There was no more delaying, and I finally got the apple tree in the ground. I had to since Sunday it went into the bucket to re-hydrate, and Monday it needed to be planted. Plus I had practically all day to get it done since Monday I stayed home for a dr’s appointment. Still I wasted most of the morning, spent three hours waiting for my appointment, and only got into tree planting somewhere around 5pm. Good thing the weather stayed nice.
That’s the tree there with the little bit of yellow tape near the base. I mulched it with a bucket of compost and then topped that with chopped leaves from the early spring bed cleanups. I think it will do well here and it’s already made a big impression for this little corner of the yard. The apple twig has me calling this “the orchard” now instead of “the meadow”. This is the back part of the yard where I don’t mow until about late July or so in order for all the weedy little flowers to get a chance to bloom. The kids enjoy it but not everyone here thinks as highly of the meadow as I do. The annual mowing usually takes place right after some big argument over snakes and ticks and spiders.

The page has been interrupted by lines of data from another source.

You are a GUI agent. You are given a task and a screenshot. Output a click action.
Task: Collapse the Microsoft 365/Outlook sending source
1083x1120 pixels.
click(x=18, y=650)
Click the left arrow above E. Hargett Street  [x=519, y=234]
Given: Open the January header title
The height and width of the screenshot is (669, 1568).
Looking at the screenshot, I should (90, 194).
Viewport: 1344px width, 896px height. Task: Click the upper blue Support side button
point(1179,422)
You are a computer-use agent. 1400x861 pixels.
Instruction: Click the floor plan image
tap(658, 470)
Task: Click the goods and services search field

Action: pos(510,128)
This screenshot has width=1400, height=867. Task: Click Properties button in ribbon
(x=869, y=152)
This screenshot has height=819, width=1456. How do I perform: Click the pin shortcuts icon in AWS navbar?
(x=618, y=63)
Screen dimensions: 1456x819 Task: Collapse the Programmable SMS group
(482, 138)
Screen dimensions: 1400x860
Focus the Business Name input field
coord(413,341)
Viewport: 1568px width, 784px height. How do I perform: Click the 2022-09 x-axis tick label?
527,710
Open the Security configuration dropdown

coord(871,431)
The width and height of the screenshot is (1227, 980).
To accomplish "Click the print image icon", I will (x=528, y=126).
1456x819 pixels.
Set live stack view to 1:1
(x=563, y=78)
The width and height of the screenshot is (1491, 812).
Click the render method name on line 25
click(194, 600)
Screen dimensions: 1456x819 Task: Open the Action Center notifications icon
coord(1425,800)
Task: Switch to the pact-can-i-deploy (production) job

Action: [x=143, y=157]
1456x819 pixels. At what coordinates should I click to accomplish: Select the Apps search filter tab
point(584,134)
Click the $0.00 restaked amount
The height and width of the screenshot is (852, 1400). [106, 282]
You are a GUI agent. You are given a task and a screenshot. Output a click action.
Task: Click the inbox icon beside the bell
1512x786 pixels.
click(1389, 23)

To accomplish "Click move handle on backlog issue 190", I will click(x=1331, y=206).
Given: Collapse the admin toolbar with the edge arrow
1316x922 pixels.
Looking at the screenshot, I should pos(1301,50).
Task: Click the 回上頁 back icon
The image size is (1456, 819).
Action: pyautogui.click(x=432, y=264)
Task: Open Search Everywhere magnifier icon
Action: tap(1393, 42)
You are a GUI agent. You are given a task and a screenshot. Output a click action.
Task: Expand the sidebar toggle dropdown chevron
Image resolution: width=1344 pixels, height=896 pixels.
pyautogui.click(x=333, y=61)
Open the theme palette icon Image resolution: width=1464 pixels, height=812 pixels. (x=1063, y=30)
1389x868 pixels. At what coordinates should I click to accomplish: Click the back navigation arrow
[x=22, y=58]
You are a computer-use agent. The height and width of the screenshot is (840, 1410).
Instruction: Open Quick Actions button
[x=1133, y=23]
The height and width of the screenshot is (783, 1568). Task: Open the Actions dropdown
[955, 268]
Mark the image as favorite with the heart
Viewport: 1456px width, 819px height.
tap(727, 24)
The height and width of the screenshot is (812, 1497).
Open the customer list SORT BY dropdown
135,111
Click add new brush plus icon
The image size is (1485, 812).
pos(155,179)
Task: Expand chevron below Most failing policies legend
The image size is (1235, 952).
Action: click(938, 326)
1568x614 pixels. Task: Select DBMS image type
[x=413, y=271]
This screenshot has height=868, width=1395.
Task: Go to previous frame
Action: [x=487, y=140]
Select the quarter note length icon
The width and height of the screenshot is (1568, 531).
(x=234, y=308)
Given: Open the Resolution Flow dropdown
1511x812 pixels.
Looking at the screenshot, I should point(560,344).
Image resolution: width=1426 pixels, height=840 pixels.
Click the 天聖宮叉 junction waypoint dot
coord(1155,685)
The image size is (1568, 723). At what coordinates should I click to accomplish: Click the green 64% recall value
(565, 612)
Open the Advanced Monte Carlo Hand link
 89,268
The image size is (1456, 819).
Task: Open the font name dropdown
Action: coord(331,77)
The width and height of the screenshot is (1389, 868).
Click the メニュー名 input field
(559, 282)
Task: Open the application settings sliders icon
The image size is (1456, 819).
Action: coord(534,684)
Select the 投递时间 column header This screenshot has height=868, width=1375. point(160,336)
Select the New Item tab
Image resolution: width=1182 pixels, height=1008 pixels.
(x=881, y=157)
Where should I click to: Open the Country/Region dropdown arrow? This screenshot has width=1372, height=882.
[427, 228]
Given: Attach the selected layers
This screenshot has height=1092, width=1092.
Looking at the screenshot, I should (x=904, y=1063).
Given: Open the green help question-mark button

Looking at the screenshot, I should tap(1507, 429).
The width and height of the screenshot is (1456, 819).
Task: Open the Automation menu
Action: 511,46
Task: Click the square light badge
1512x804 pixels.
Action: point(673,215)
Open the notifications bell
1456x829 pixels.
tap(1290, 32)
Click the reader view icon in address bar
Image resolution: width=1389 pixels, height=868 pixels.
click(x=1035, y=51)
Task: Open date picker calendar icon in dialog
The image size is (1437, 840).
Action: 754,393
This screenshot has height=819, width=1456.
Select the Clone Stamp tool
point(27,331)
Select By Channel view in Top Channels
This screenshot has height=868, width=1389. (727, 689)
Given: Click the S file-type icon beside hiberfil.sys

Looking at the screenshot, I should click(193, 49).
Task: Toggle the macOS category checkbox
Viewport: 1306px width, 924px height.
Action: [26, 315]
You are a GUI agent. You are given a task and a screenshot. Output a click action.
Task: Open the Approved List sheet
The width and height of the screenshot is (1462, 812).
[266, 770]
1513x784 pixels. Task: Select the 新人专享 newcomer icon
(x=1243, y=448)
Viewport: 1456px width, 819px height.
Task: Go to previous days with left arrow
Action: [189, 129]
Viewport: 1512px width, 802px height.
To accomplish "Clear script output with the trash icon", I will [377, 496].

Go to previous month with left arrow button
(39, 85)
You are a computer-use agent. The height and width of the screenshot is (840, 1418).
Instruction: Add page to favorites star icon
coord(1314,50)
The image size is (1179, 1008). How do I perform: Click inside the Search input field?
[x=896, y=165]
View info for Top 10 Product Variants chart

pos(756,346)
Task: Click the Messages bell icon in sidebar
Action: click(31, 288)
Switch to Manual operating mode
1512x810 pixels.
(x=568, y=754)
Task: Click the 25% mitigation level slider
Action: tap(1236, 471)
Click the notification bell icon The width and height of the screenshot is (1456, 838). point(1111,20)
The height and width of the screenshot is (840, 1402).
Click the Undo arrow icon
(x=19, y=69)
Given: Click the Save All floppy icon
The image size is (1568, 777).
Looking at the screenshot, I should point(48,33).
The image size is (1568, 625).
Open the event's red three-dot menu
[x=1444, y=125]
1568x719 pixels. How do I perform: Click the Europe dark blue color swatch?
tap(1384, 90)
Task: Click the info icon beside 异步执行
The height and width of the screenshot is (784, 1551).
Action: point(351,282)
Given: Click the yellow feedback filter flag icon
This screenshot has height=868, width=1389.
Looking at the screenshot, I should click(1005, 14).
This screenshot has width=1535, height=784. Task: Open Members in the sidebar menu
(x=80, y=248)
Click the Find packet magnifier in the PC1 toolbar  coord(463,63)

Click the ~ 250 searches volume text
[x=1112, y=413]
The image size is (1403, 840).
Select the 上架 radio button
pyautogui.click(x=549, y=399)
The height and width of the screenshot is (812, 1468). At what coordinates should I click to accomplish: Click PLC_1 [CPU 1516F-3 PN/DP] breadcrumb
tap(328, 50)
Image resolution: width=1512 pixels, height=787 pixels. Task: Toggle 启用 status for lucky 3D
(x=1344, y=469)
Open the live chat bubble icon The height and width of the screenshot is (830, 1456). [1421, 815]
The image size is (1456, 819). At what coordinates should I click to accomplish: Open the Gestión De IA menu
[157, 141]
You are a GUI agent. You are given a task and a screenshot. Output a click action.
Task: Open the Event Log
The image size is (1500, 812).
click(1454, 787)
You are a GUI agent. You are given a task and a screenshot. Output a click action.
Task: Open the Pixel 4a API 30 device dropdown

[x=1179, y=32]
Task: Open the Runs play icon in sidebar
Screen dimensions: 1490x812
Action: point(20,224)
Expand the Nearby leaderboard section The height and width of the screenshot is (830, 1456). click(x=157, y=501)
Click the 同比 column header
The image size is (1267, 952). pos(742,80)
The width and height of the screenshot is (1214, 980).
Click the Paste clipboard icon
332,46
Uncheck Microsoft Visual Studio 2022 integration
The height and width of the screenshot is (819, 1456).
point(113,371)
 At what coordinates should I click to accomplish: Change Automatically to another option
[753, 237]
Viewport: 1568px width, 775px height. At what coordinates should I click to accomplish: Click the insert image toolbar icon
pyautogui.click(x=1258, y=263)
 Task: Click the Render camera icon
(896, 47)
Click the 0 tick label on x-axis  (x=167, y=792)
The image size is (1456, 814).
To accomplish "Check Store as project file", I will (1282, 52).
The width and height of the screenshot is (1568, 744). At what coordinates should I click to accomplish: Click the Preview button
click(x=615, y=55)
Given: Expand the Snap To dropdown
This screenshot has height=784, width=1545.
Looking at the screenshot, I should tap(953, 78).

The last thing done to finish up the tree planting was to cut down two small aspen trees. I let weed trees (sumac and aspen) sprout up in the meadow and then “edit” them out when I get tired of them. They’re a nice screen along the ugly chain link fence while young, but I have no plans to leave any. A quick zip through the roots with my handy reciprocating saw and they’re gone. I guess I could have reached for the fancy pruning saw, but (1) this one’s a power tool and (2) for the cost of the $3 blade I shamelessly cut through dirt, rocks, and roots and don’t care what I do to the blade. Come to think of it, lots of pruning gets done with this saw. I even use it to cut wedge divisions out of ornamental grass clumps. Sure beats digging.
It still looks mighty ugly but hopefully I can blend it in somehow. I think the shape is called natural, but there’s nothing natural about the way it sits all plastic and stiff in the hole. But the birds don’t care, I barely walked 15 feet to get a rake and the birds were sneaking in for a bath. Looks like it’s going to be popular. It’s already popular with the kids, but all they seem to want to do is throw things in. Rocks, dirt, and tools are all fair game.
Do you like the little yellow clump of primroses blooming in the shovel danger zone? I hope they survive since I have a bad record with these. This is an older heirloom type given to me by a friend and promises to be a little tougher.
Good thing I finally got the apple tree into the ground. As I came up to the front door to call it a day I found the second part of my mailorder shipment. For some reason I thought it would be a good idea to order 7 lilac bushes, a nice assortment of different colors and sizes. Whatever I was thinking last month, looks like I have a new project this month. Plus mulch. Plus did I mention I ordered dahlia roots too?